Second, test specific User-Agents. Use a tool like Google's robots.txt Tester or curl with a custom User-Agent header. Try fetching your homepage as GPTBot, then as OAI-SearchBot, and confirm the blocks and allows are correct.

Third, run the AIFreeAudit check. Our AI Discovery category specifically tests how each of the major AI bots is handled. It will flag conflicts and missing rules in seconds.

What about the rest of the bot ecosystem?

Beyond the major AI bots, there are 500 plus bots crawling the web in 2026. Most are harmless. Some are not. The full list is maintained at Dark Visitors and KnownAgents.com. Both are free.

For a small business, you do not need to know all 500. Cover the ones in the template above and you are handling about 95 percent of the AI traffic that matters. Update once a quarter when new major bots appear.

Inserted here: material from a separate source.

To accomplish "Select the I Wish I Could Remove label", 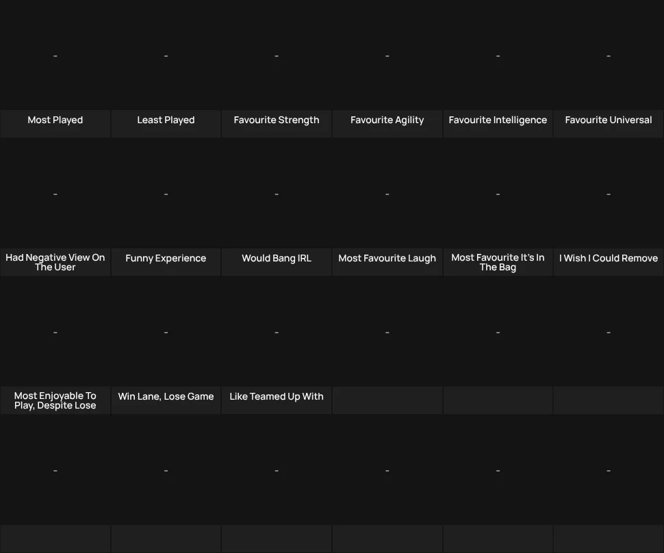I will [609, 258].
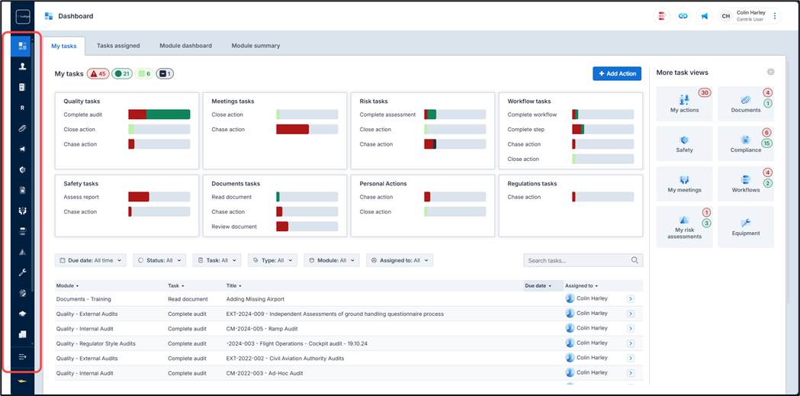This screenshot has height=396, width=800.
Task: Open the person profile icon in sidebar
Action: coord(21,66)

What llms.txt is and whether you need it too

llms.txt is a different file. It is a proposed standard from 2024 that gives AI agents a structured map of your site. Think of it as a sitemap with descriptions, written for LLMs rather than search engines.

The honest answer is that adoption is mixed. Anthropic uses parts of llms.txt. Most other engines do not. Google AI Overviews ignores it entirely. I wrote a separate article on whether llms.txt is worth your time.

Short version. If you have docs, yes. If you have a five-page marketing site, it is the seventh thing on your priority list. Robots.txt is the first.

Summary

robots.txt in 2026 is not the same file it was in 2018. AI bots are 25 percent of all web traffic, and they fall into four distinct categories with different effects on your business. The right robots.txt explicitly allows AI search retrieval bots, allows user-initiated browsing, and decides on training scrapers based on your business model. The template above is a starting point. The free audit at AIFreeAudit tells you exactly which bots you are blocking by mistake.

If your robots.txt has not been updated in the last 12 months, this is the single highest-impact 10-minute fix you can make today.